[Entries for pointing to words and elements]

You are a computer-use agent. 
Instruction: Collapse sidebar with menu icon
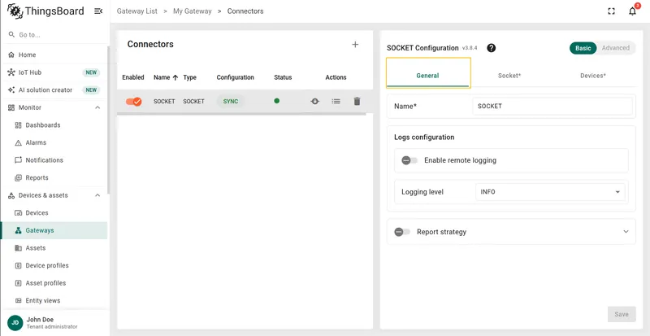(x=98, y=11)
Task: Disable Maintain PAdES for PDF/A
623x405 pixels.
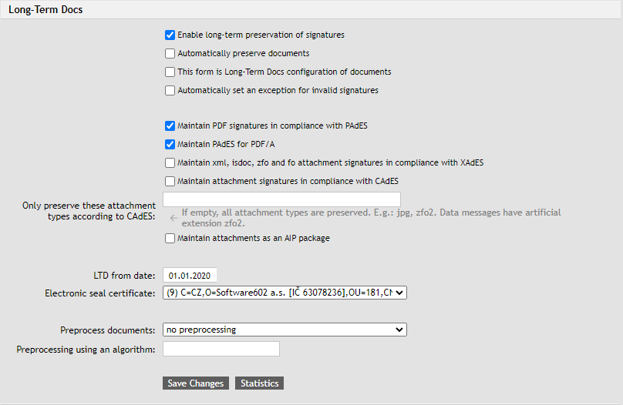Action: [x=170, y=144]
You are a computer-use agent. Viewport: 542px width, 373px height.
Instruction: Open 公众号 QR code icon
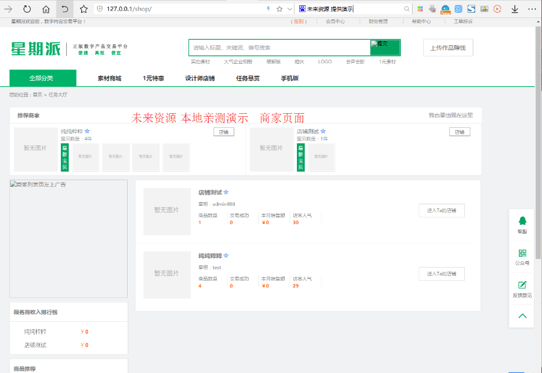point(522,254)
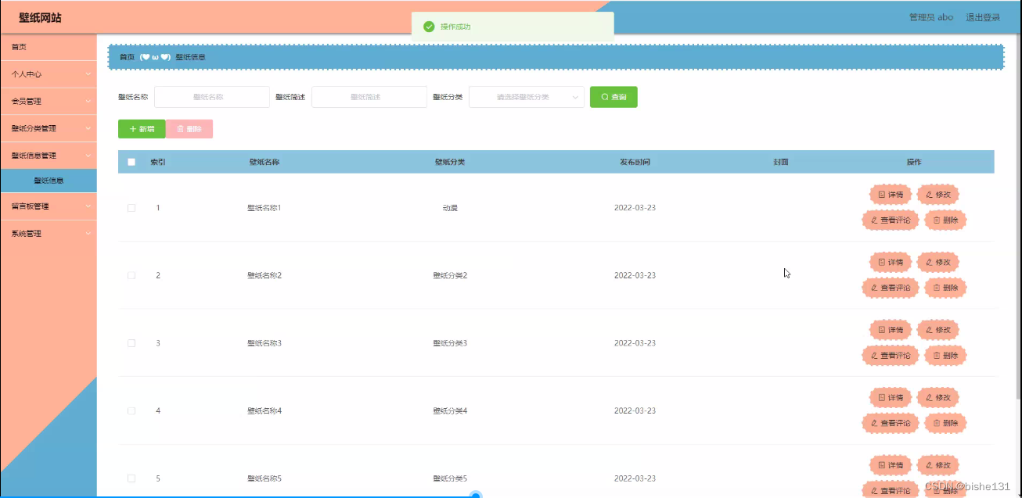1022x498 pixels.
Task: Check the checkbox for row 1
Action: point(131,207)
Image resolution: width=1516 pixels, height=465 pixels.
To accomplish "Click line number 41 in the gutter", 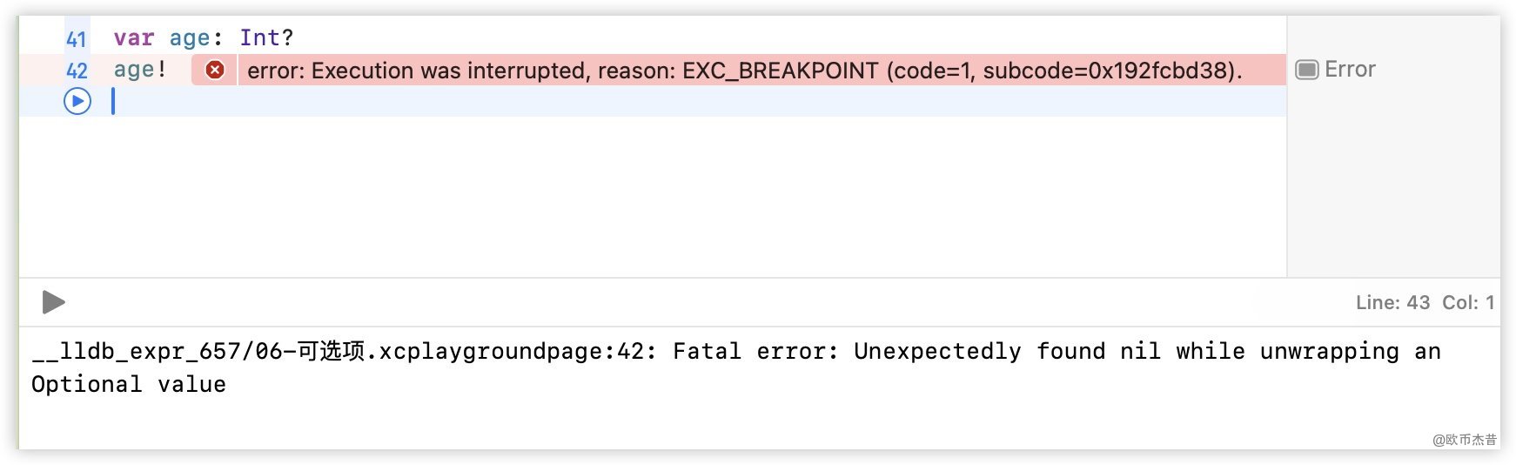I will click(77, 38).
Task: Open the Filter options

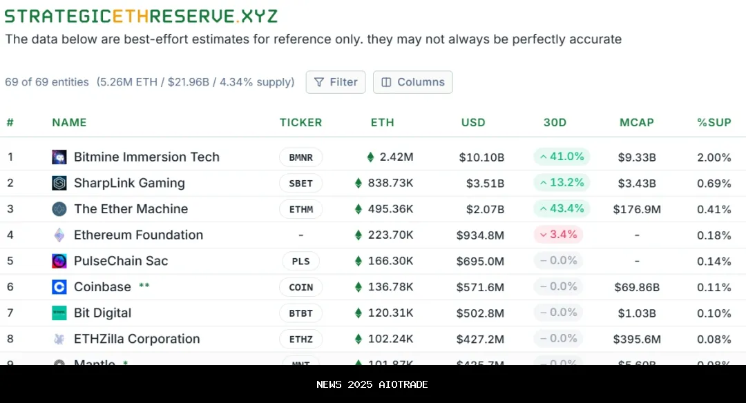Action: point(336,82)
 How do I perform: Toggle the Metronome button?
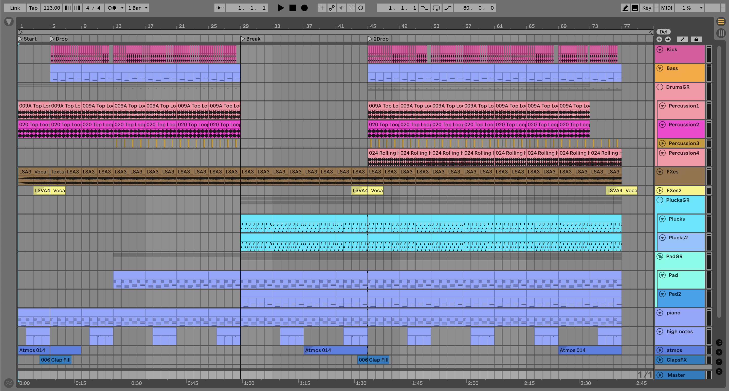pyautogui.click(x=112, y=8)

• [Required task]: Reproduce the lines above, starting at the one containing "Task: Disable Maintain PAdES for PDF/A" and ending at the one containing "Action: point(131,207)", with both of those lines included. Leave the pictures out.

• [Exercise output]:
Task: Disable Maintain PAdES for PDF/A
623x405 pixels.
Action: [x=170, y=144]
You are a computer-use agent. Viewport: 542px width, 373px height.
Instruction: Open 公众号 QR code icon
point(522,254)
1022x498 pixels.
Task: Check the checkbox for row 1
Action: point(131,207)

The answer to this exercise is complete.